Jenna Jameson is going to dust off her cooter and put the old cleats back on. I have mixed emotions about this, but mostly just bad ones that are all mixed together.
I really do feel sorry for her. She said she was done and that the meat curtains would close on a legendary career forever. When she was pregnant with twins, she made a promise to her belly that she would never do adult films again.
She says she is doing it because she is broke and needs to take care of her family. That makes it even sadder. It would be easier to swallow (heh, swallow) if she just said she wanted to do it again because she liked doing it.
What does a retired adult film star do with herself? Apparently, drugs and alcohol are two of the options.
But what does a retired adult film star do with herself? Apparently, drugs and alcohol are two of the options.

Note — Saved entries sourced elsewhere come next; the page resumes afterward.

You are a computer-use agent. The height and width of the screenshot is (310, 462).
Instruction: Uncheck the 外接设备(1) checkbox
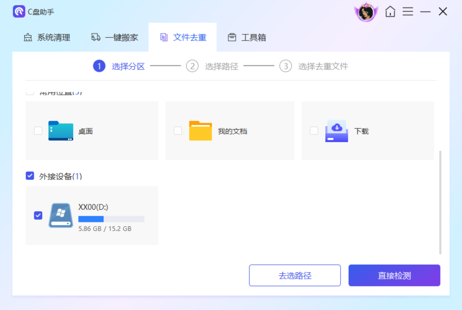[x=30, y=176]
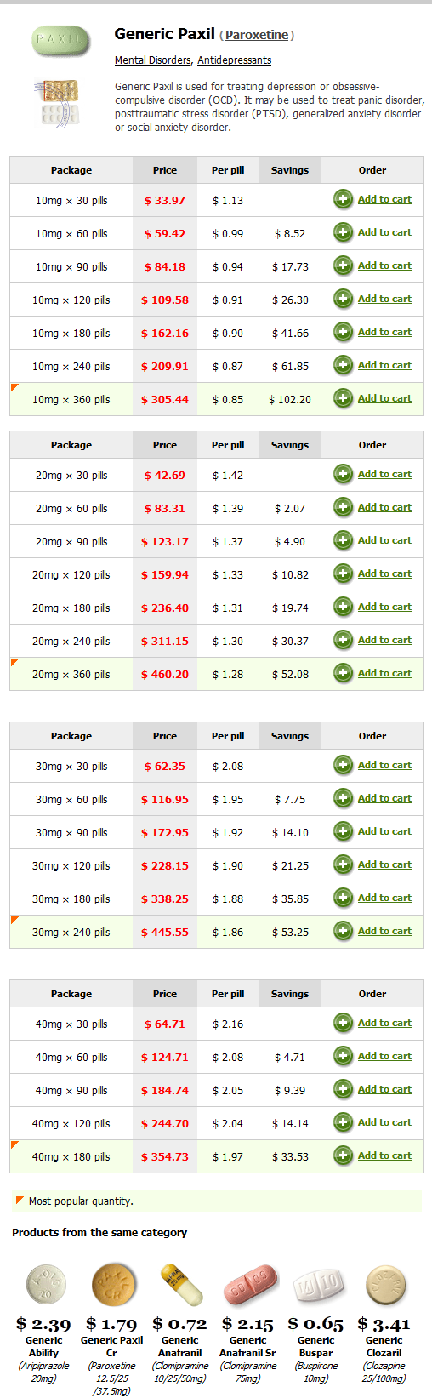Select the Generic Anafranil capsule image
The image size is (432, 1398).
tap(181, 1285)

Now that she is coming out of retirement, she has made a few talk show appearances under what some may call “the influence.” Not a good start. You have to maintain a level of professionalism for people to take you seriously.
When Brett Favre came out of retirement, he built drama like a sonofabitch. First, he was just throwing the old ball around. Then he was working out at a local high school and firing the pigskin at special ed kids.
To the untrained eye, they just looked like normal children who couldn’t catch an object moving that fast, but it was just a sales tactic. It’s like holding your dong in really tiny hands and pissing into the moat around a Lego castle. It makes you feel larger than life.
Next thing you know, the Minnesota Vikings offensive line lands a fucking helicopter in his yard to beg him to play again. It’s no secret that Brett loved his pain killers and beer, but if he had stumbled out of his house in a tube top and smeared lipstick screaming, “Make me feel good, Billy Bob Thornton,” those fatasses would have made for the choppah! It’s about presentation and marketing.
Brett came out with guns blazing and the sports world responded. I was never a huge fan, and I certainly never jerked it to Brett Favre, but it was hard not to get excited about what he would do next. He came within inches of the Promised Land but watched as it slipped away in an instant (Whodat).
Then Brett rode off into the sunset like a wounded hero, leaving a bunch of homely Midwestern women with terrifying accents writhing around unsatisfied. Of course, we all found out later that he sent a picture of his Brittney to some hot chick who worked for the Jets while his wife battled cancer. It was all pretty Hallmark until that last part.
I just don’t want Jenna to embarrass herself. There just isn’t really an inspiring way to re-enter the adult entertainment industry. She’s kind of undoing the only inspiring thing she had going for her, which was being a mother and keeping a promise. I really wish that she could get her shit together and find a way to make some money without using her hooch, but I guess she’s just doing what she knows to do.
Well, Jenna, if you are going to do it, do it big. You may not lead the Vikings to the NFC Championship, but you can still bring the Packers to the Super Hole. “¦ I’m sorry.